Page 38 of Snare


  ‘Is something wrong?’ he said.

  ‘No. What made you think that?’

  ‘Well, I’ve never been with someone like – uh, well – you’re going to have to tell me what you like.’

  ‘I’ll be glad to.’ She took another kiss. ‘Let’s go lie down.’

  Later, much later, as she lay drowsy in his arms and watched the shadows thrown by the lamps flicker across the room, she wondered if she’d done something dangerous, if she had finally found a man who threatened her desire to ride alone through her life. In a few more days they’d separate, each on their own road – in that, she felt, lay her safety. And if she never saw him again? What then? The thought made her flinch so sharply that for a moment she was afraid she’d woken him, but he sighed in his sleep and fell quiet again.

  She could neither foresee his death nor prevent it. Both of their fates lay with the gods, who had given them this brief moment of peace – like a tent safe and warm in the ocean of grass that made up the world. Thinking that, she could fall asleep, grateful.

  In the rising light of dawn, Soutan came staggering back to camp, so exhausted that Arkazo ran to meet him and take his heavy box of crystals. Warkannan, who had been kneeling on the ground to roll up his bedroll, sat back on his heels.
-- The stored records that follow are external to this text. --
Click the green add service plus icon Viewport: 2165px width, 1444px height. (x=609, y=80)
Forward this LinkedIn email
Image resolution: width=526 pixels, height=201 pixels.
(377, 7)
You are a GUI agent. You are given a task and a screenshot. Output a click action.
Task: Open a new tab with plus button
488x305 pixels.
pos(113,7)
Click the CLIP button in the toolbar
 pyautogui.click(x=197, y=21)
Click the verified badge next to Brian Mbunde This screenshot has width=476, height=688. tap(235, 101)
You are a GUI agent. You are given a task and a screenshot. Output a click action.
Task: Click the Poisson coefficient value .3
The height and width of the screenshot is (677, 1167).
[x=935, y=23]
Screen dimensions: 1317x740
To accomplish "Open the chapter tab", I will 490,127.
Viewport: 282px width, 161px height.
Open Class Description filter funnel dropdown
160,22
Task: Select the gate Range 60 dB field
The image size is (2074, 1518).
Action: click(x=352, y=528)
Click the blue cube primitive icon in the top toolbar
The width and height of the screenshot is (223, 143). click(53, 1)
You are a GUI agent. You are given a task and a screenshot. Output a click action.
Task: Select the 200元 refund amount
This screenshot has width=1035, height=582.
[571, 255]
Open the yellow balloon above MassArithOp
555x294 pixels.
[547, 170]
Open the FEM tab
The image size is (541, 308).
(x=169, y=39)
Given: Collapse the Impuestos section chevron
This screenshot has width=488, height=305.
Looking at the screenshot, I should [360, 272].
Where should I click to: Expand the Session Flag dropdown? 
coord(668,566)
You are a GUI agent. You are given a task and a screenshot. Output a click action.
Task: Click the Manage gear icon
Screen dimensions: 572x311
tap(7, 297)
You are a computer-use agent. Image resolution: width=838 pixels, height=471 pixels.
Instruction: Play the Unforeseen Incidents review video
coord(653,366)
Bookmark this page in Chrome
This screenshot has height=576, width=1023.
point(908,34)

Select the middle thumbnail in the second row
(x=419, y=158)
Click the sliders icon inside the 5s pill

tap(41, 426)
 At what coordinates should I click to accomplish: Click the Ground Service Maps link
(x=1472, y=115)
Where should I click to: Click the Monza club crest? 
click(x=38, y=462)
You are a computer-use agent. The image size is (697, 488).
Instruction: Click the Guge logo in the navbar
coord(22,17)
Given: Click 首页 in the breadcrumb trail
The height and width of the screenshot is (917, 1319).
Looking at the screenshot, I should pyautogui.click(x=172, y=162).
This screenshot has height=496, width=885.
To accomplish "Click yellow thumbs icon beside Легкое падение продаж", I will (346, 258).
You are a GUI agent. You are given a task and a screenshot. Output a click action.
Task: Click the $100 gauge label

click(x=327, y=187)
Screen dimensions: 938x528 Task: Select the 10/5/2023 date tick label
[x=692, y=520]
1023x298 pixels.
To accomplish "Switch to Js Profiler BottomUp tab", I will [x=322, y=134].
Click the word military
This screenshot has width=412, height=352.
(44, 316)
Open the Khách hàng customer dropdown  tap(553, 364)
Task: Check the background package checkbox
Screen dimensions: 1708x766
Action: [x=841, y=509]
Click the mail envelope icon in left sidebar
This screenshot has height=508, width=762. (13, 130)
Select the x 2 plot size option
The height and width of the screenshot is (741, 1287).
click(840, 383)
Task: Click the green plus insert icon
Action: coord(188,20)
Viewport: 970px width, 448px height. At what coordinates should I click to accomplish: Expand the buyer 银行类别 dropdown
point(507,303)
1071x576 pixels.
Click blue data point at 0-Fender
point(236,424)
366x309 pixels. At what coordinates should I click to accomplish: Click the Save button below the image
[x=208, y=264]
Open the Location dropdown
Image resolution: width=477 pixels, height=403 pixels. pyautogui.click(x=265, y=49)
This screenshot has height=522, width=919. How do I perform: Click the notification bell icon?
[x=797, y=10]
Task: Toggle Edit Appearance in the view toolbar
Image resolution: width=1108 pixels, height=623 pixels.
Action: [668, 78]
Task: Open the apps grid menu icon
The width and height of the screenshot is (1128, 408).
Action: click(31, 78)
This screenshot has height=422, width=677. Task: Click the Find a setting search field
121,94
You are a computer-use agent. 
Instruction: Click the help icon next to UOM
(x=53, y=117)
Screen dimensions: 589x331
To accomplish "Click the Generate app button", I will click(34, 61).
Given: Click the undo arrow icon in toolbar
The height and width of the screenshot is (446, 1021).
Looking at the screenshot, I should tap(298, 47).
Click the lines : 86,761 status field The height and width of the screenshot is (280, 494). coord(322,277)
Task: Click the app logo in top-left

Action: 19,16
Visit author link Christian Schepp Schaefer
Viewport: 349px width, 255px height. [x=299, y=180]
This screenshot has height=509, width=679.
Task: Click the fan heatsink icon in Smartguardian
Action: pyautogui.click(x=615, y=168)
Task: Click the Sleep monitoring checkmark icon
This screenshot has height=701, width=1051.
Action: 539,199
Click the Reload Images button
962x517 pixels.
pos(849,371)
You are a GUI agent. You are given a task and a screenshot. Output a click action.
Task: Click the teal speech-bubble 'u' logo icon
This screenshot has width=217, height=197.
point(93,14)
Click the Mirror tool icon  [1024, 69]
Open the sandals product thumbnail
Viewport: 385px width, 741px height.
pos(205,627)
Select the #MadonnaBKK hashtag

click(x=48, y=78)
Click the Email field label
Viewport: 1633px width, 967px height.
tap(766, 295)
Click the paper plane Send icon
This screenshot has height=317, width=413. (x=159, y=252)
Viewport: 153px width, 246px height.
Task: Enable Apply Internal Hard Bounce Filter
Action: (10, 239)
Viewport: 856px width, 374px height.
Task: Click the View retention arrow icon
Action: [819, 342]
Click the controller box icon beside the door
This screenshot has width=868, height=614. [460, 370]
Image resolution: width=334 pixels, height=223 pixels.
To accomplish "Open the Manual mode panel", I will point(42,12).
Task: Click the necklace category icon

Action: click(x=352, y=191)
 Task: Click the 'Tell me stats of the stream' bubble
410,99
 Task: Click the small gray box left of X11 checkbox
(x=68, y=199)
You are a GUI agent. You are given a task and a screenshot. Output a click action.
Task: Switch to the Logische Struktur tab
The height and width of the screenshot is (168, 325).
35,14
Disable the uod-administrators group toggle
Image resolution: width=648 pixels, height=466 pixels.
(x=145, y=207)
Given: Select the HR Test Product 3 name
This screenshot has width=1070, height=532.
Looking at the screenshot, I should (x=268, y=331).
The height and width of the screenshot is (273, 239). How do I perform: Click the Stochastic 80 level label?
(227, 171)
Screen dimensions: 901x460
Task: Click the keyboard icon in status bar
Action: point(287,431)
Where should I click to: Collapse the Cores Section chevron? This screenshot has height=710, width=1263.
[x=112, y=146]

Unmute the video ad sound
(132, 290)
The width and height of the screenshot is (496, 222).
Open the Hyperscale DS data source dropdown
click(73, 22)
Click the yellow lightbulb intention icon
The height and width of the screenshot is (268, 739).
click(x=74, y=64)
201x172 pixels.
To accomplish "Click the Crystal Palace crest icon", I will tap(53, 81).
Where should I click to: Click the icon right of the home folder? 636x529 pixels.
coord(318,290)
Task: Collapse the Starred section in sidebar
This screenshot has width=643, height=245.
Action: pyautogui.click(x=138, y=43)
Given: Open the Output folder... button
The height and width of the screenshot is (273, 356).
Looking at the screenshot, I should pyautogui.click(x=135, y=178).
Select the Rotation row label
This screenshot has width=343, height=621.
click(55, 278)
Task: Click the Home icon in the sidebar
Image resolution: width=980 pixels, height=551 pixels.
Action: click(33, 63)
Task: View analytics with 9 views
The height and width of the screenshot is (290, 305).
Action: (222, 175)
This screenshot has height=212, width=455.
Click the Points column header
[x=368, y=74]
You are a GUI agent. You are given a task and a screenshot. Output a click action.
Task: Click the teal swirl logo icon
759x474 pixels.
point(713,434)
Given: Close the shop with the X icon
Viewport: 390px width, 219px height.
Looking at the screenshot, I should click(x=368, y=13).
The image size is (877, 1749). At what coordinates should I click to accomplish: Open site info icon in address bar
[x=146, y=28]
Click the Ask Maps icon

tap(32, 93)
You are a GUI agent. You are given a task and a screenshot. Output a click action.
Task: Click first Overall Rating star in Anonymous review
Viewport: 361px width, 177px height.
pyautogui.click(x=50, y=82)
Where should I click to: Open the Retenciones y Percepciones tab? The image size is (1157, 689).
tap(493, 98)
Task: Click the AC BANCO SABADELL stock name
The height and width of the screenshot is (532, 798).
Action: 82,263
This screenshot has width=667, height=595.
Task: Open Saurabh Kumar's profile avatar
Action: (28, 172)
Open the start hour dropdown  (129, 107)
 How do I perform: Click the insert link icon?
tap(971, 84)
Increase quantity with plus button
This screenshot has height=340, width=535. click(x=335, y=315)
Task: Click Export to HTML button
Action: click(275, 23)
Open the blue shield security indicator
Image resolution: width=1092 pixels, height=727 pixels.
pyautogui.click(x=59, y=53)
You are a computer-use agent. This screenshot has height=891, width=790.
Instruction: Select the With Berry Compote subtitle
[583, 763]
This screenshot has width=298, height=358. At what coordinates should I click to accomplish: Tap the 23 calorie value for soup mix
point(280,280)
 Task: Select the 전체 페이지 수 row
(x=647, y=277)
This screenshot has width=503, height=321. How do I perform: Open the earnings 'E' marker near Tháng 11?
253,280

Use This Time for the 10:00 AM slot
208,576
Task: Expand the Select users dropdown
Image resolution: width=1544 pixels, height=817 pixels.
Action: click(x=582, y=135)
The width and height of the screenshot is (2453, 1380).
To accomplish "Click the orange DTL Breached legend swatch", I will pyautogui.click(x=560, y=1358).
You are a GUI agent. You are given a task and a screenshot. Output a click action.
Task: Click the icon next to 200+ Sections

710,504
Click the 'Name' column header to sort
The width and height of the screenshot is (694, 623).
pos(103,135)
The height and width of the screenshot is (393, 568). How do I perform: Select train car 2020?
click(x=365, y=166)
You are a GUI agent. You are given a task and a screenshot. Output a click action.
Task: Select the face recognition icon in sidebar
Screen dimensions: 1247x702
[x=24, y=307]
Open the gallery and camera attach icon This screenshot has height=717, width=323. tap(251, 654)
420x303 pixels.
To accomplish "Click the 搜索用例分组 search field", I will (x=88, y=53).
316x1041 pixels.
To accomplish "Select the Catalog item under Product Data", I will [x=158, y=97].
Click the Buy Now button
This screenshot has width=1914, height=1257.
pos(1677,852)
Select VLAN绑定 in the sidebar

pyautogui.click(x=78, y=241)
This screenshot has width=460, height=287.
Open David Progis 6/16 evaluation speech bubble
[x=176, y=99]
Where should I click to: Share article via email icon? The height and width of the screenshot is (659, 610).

  ‘Are you all right?’ Warkannan said.

  ‘Not really.’ Soutan sat down nearby. ‘I can’t stop worrying about that damned spirit rider. She could ruin everything.’

  ‘Do you have any evidence that she’s trying to?’

  ‘If I could only find them!’ Soutan ignored the question. ‘They must be in Leen, or at least, inside some sort of building. The crystals can’t see through roofs.’

  ‘They can’t?’ Arkazo put the box down next to Soutan. ‘Why not?’

  ‘The crystals are only receivers. Those moving points of light in the sky? The ones you Kazraks call the Phalanx? They’re actually some sort of transmitter. We think they’re a type of machine called a satellite. They travel around the world above the atmosphere, and when they’re visible in the sky, they capture pictures of the ground below them and transmit them to the crystals.’

  ‘You’re not sure what they are?’ Arkazo knelt down beside Warkannan. ‘It seems like a lot of knowledge has disappeared.’

  ‘That’s certainly true.’

  ‘But you Cantonneurs have books, and you send your children to school. Why wasn’t it all written down?’

  ‘Therein, my dear Kaz, lies a tale. A very long one, but at root simple. The Settlers destroyed a great deal of their own knowledge to ensure we wouldn’t have it. It’s in the Landfall Treaty. They were trying to protect the ChaMeech on the one hand and placate your Mullah Agvar on the other. I understand the former impulse, but why they bothered with the latter, I don’t know.’

  Arkazo frowned and used his finger to draw in the dirt: a small circle above a long curve, and some dotted lines emanating from the circle to the ends of the curve.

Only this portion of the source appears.